The struggling Blue Jays must have Gruber at third to win the American League East. His replacement, Jeff Kent, is a second baseman playing out of position. He has been a productive hitter, but his defense has been well below average. Still, it couldn't have been too encouraging for Gruber to hear his teammate Dave Winfield say recently in a taped interview on the video screen at Fenway Park, " Jeff Kent's been playing well, I mean really well. You've heard of that Wally Pipp story. It might be happening again."
The Future Is Now
A few hours before his team's game against Toronto last Friday, Indian general manager John Hart sat in his office at Cleveland Stadium, smiling. "The ticket line is backed up to the street," he said. "Last night [against Boston], we had 20,000 walk-ups. Things are beginning to happen here."
Finally, Cleveland's youth movement is showing some positive signs. Since May 24, when the Indians were 14-30, they had gone 39-35 through Sunday, the fifth-best record in the American League over that span. Their 17-13 record since the All-Star break was the best in the American League East. "I guarantee they won't finish last," said Baltimore manager John Oates on Aug. 9 after the Indians had taken two out of three from the Orioles at Camden Yards.
At week's end the Indians were still in last place, with a 53-65 record, but just barely. They have a chance to finish as high as fourth, ahead of the Red Sox, Tigers and Yankees. "Fourth would be fantastic," says Hart. "We'll blow by 70 wins.

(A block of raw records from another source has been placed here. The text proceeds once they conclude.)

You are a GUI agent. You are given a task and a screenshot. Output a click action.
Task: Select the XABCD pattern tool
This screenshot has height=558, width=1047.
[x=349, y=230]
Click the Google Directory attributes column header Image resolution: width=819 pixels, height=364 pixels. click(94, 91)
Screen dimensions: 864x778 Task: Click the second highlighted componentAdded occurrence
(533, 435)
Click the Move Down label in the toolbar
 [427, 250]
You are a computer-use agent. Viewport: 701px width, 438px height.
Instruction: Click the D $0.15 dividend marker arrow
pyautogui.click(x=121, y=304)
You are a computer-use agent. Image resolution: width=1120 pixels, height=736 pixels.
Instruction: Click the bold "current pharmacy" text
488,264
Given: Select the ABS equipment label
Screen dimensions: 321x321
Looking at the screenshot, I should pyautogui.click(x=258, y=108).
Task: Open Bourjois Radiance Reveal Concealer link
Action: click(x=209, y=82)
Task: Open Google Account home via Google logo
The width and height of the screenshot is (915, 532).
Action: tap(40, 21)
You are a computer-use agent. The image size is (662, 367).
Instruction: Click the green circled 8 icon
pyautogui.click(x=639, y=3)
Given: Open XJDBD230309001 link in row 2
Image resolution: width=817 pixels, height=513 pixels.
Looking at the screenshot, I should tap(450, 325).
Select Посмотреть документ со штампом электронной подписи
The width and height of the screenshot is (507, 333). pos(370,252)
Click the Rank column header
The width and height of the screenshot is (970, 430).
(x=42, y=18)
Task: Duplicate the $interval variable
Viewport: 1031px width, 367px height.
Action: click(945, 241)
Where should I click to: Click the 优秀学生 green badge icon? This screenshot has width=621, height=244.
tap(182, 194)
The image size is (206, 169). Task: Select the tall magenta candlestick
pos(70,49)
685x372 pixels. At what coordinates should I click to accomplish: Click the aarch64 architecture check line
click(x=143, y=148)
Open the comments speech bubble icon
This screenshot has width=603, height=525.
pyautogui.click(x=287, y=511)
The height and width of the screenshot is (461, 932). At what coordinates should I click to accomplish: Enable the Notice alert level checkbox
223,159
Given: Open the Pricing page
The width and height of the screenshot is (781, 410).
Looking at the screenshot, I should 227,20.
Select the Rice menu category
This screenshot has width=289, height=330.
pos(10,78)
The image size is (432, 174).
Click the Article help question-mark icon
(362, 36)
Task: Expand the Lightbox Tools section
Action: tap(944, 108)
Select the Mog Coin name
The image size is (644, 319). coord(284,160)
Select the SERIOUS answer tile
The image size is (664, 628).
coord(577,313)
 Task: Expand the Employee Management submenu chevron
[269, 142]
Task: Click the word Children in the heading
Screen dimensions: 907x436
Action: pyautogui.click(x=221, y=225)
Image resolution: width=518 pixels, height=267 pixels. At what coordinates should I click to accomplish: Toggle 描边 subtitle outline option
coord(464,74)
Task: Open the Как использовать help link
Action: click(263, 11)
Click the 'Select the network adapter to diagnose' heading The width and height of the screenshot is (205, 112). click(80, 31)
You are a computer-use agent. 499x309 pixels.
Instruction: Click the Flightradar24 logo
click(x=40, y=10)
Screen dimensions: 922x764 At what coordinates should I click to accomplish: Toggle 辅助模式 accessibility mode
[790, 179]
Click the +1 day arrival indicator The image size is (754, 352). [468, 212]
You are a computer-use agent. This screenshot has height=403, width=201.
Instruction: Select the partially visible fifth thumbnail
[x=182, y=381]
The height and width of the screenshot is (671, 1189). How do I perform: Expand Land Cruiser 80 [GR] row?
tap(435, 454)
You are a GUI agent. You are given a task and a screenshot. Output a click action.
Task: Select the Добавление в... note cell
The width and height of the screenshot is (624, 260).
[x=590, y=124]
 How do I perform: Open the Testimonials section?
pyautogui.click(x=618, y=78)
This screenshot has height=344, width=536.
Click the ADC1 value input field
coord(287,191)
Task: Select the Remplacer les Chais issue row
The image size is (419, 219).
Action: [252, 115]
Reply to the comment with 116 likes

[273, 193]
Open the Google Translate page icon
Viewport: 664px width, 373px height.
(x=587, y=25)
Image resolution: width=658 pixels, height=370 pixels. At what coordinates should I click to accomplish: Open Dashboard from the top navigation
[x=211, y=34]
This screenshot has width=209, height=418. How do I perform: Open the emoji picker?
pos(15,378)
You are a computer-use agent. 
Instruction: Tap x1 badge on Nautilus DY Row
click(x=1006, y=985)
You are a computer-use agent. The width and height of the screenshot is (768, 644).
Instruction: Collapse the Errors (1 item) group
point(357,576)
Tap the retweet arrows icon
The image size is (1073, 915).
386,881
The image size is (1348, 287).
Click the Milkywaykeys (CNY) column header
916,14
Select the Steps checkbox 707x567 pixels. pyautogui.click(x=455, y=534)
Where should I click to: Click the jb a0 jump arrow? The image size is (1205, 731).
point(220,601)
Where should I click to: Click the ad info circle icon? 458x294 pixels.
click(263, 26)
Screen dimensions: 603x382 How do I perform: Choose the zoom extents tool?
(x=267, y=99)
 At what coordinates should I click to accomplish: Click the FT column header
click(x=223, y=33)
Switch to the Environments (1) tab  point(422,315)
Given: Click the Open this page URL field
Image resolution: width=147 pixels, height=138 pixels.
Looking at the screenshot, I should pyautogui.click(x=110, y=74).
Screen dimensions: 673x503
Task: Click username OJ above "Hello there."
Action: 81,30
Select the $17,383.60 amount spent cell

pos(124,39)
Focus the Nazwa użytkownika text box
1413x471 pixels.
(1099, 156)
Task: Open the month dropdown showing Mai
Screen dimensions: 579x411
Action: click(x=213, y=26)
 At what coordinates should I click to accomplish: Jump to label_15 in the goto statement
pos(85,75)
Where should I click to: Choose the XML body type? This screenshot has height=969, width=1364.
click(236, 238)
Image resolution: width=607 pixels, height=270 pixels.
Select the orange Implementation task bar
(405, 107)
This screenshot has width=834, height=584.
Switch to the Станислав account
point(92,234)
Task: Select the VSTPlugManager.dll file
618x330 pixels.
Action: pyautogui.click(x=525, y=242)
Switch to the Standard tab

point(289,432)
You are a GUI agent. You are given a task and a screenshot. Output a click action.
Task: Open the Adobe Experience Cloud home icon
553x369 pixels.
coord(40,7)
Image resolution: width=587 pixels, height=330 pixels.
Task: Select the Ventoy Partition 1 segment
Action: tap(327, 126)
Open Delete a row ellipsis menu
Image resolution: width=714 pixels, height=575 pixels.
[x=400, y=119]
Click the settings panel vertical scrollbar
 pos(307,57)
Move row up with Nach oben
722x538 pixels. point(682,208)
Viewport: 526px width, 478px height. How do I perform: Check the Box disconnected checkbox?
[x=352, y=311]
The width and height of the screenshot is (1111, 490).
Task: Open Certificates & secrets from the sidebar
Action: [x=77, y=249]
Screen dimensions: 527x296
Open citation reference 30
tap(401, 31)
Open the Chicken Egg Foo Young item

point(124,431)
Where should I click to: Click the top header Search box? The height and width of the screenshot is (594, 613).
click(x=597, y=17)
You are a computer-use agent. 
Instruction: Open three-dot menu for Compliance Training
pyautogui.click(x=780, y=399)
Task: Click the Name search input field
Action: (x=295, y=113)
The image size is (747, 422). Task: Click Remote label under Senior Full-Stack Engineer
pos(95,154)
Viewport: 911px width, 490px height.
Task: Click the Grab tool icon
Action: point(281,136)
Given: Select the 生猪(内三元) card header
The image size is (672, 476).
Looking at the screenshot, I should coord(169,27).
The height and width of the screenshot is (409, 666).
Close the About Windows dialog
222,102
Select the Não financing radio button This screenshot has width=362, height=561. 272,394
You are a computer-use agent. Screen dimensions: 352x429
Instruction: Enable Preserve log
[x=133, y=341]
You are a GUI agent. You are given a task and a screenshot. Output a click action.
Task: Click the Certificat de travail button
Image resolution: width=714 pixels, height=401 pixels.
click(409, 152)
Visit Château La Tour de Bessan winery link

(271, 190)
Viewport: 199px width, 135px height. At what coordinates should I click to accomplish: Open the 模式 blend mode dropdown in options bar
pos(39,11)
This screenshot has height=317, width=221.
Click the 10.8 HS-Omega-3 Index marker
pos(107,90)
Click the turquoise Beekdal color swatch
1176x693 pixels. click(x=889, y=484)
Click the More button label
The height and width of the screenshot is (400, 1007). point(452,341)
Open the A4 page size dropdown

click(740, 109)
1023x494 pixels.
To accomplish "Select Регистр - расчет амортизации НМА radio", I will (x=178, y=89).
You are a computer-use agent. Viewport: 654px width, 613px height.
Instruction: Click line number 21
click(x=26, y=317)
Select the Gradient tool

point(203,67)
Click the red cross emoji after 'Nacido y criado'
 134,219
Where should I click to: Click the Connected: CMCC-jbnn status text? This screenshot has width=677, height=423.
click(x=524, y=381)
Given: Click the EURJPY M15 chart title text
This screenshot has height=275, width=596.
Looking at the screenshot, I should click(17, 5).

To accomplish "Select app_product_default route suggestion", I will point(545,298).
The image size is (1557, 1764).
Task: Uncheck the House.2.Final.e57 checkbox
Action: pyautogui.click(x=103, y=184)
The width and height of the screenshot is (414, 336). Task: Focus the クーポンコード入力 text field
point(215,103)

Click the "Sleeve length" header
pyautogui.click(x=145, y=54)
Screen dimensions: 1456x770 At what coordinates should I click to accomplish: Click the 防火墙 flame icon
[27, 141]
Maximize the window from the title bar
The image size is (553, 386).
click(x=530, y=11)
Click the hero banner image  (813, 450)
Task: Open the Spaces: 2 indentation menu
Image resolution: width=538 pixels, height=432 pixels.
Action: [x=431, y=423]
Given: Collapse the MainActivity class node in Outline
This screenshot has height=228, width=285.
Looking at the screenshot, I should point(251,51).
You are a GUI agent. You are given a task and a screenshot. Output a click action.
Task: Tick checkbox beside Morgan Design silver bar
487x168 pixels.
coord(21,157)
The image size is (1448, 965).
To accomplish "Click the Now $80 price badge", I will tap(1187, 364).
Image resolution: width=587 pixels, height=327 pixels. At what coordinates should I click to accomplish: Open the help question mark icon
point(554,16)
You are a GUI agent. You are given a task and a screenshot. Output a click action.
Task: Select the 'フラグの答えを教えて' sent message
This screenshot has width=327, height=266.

That would be a bit of a barometer. But we're still in the growth mode. This isn't just a young ball club; it's a young and talented club."
The Indians don't have a player who is making $1 million, which is the average salary in baseball today. And with an average age of 26.8, they have the youngest team in the majors. Depending on which nine they start, they have one of the youngest lineups in American League history. Second baseman Carlos Baerga (.316 through Sunday) is a future star. Pitcher Charles Nagy (12-8) is an ace. Albert Belle (23 homers) is one of the league's top power hitters. Center-fielder Kenny Lofton is brilliant defensively and has 39 steals.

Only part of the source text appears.